Combination of the two (fracs and An, no X variables, gapRel = 0.0001, threads = None): almost instant run time:

{1: [819, 17467, 21614, 22716, 64301, 136944, 1021326, 1344708], 2: [1855, 7109, 8948, 30955, 460833, 556354, 739627, 824564], 3: [108042, 255182, 368270, 1898763], 4: [2953, 16028, 52942, 72221, 147896, 173237, 925193, 1239808]}
[2629895, 2630245, 2630257, 2630278]
[273.75, 76.25, 88.25, 109.25]
[2.6020193571229983e-05, 7.247633825776388e-06, 8.388245050816607e-06, 1.0384314694636988e-05]
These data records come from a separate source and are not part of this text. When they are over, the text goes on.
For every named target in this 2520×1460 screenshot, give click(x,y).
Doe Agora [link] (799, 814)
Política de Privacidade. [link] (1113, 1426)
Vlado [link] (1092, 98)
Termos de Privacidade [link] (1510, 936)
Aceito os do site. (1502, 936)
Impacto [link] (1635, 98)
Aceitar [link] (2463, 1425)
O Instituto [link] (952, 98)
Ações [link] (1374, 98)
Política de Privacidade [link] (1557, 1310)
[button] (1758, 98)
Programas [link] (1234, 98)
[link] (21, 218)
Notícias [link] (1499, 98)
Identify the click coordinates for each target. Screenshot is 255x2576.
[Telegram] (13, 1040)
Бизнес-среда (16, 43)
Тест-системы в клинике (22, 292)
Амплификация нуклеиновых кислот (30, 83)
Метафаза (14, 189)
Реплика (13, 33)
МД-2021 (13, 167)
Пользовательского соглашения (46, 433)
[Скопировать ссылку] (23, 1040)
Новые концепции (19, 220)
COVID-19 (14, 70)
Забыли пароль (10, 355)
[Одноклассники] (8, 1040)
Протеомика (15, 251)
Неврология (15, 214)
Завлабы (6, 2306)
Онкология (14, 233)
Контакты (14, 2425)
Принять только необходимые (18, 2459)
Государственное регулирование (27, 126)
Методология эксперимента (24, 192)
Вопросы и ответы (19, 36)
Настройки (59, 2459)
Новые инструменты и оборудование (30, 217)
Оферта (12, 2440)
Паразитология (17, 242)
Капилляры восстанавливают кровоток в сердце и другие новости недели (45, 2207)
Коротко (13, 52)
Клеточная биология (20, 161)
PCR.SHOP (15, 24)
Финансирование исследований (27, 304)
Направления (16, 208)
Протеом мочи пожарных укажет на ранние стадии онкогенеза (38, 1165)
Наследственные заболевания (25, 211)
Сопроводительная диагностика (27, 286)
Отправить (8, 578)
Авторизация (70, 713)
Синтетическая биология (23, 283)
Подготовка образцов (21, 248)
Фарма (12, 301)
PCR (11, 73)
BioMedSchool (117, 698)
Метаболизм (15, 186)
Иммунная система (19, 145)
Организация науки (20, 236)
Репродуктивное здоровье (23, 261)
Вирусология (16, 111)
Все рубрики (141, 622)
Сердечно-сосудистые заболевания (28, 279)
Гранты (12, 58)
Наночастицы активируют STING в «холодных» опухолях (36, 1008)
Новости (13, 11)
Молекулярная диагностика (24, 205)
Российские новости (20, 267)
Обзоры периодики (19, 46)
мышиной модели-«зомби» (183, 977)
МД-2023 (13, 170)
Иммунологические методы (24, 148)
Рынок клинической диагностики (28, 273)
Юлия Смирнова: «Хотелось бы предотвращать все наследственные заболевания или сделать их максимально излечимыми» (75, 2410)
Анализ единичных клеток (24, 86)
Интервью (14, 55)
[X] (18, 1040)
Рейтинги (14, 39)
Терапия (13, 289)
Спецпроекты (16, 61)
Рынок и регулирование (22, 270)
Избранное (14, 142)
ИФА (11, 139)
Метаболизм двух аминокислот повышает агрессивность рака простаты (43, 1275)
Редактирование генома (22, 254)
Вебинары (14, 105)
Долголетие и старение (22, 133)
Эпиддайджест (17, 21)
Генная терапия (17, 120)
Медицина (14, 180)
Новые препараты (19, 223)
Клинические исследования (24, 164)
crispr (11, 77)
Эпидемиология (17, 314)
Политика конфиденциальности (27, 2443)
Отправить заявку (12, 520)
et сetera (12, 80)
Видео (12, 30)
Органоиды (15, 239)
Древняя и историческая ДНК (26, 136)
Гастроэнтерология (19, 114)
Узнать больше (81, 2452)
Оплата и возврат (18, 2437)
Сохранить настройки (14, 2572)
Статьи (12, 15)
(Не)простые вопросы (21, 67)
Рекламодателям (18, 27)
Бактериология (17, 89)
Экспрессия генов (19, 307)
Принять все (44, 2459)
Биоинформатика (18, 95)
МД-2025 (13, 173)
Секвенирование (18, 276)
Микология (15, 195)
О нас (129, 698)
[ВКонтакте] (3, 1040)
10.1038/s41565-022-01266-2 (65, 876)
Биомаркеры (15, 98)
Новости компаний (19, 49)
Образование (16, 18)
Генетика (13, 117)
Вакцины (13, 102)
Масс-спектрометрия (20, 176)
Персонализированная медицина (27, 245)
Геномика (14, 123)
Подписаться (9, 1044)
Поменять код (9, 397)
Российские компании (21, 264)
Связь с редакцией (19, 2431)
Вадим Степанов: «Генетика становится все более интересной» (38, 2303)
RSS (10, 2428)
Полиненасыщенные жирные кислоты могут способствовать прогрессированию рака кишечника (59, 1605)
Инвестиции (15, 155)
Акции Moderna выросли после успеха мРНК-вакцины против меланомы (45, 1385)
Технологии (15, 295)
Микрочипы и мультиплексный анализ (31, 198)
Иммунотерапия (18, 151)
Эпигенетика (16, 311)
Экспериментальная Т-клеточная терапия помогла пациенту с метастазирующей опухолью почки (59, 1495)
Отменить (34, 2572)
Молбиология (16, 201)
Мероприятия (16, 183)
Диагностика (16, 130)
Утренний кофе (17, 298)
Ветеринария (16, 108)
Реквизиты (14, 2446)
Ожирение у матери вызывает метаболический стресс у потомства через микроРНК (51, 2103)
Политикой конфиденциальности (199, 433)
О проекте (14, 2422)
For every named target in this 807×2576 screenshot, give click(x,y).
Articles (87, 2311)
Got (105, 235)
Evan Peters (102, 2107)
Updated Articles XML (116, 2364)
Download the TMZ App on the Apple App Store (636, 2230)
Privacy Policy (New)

Conclusion: if the use of max_sum instead of the individual sums of absolute differences always results in close to optimality for all sets (not only the largest one), this method could be very advantageous, especially if combined with the normalisation, if one is prepared to accept a small nonzero relative gap.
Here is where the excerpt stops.